## INSTRUCTIONS TO FOLLOW:
Copy everything from the line containing "You are a GUI" down to the line containing "pyautogui.click(x=190, y=43)", substituting "Return a single action" for "Output one action" and leaving everything else unchanged.

## DATASET EXCERPTS:

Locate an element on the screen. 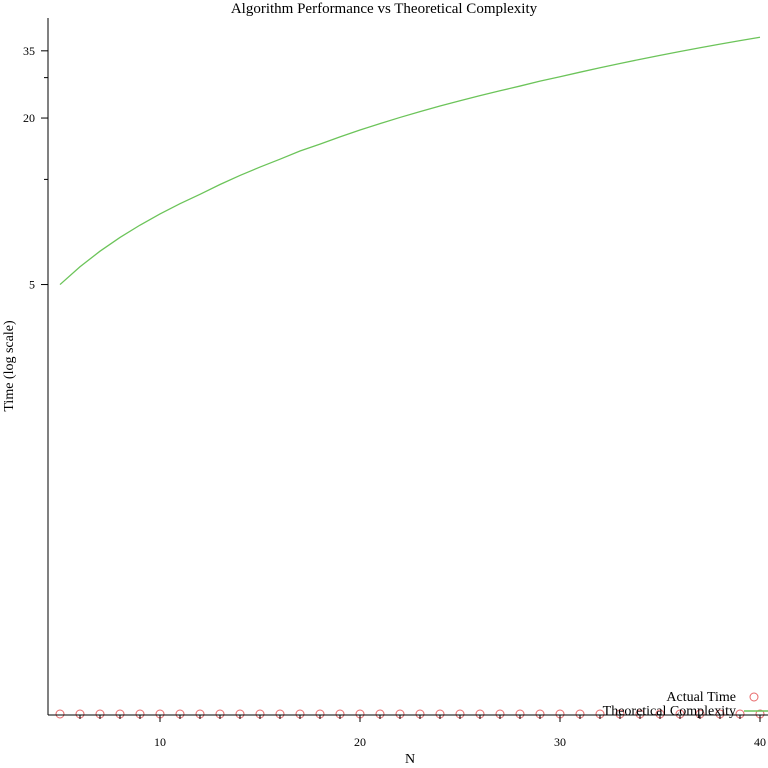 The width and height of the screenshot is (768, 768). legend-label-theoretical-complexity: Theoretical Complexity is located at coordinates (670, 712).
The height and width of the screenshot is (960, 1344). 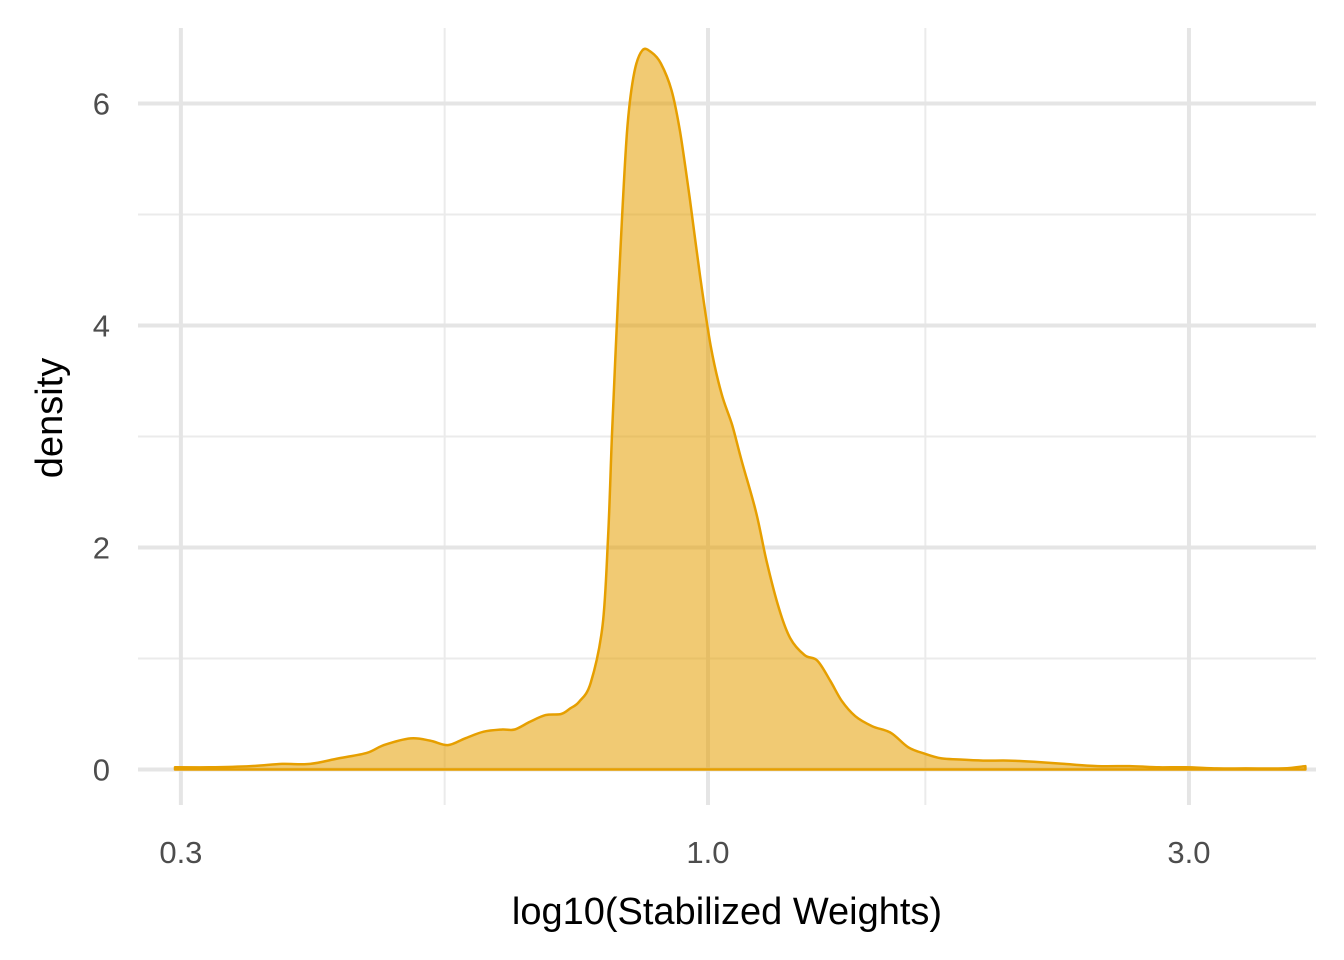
==
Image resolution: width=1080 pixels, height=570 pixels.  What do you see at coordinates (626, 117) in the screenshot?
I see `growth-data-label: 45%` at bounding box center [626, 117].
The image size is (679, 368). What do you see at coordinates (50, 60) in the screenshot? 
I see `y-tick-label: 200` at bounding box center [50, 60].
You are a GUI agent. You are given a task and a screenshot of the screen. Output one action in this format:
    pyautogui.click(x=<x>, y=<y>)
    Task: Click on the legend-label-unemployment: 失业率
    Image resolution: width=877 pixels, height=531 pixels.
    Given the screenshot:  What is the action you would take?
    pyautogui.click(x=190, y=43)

## ANSWER TO THIS PROBLEM:
You are a GUI agent. You are given a task and a screenshot of the screen. Return a single action in this format:
    pyautogui.click(x=<x>, y=<y>)
    Task: Click on the legend-label-unemployment: 失业率
    Image resolution: width=877 pixels, height=531 pixels.
    Given the screenshot:  What is the action you would take?
    pyautogui.click(x=190, y=43)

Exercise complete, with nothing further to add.